▸ **PROBLEM**:
Return verbatim every line from the beginning of the data through the line containing "The image size is (1280, 720).", including that line.

▸ **DATA**:
*** Begin section ***
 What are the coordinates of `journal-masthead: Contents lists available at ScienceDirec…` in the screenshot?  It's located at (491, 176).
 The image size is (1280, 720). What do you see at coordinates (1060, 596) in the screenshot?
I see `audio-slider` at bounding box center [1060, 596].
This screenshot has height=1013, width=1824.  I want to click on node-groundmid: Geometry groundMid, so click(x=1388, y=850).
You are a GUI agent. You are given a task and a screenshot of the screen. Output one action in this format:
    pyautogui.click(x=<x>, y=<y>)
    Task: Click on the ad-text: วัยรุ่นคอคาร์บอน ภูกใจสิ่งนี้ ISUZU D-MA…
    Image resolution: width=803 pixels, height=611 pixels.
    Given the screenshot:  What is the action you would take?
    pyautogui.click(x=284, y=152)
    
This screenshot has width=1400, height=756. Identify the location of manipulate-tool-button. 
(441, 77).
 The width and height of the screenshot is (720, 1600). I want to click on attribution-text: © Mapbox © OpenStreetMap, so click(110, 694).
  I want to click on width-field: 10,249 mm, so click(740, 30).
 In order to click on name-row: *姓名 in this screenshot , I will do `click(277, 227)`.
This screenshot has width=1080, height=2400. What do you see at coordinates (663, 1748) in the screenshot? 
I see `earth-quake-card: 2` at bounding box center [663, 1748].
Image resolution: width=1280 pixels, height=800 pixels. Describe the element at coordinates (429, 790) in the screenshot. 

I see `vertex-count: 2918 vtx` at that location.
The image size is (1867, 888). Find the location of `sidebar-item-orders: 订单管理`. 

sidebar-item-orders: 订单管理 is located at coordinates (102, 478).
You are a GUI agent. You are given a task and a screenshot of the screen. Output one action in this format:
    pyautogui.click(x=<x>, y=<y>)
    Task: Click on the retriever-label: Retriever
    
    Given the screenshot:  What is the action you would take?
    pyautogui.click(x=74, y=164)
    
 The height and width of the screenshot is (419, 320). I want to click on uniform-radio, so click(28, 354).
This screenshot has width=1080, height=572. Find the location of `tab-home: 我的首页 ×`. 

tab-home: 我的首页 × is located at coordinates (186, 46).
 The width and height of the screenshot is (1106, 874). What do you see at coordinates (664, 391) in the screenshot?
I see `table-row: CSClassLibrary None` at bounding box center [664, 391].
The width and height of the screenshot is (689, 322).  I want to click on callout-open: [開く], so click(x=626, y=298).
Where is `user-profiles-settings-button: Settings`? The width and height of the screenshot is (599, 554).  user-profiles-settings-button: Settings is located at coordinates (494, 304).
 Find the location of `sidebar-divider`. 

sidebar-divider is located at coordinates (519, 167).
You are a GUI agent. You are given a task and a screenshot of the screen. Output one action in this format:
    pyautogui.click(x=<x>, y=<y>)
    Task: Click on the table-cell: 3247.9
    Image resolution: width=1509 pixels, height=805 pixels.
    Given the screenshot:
*** End section ***
▸ **WRITTEN RESPONSE**:
 What are the coordinates of `journal-masthead: Contents lists available at ScienceDirec…` in the screenshot?  It's located at (491, 176).
 The image size is (1280, 720). What do you see at coordinates (1060, 596) in the screenshot?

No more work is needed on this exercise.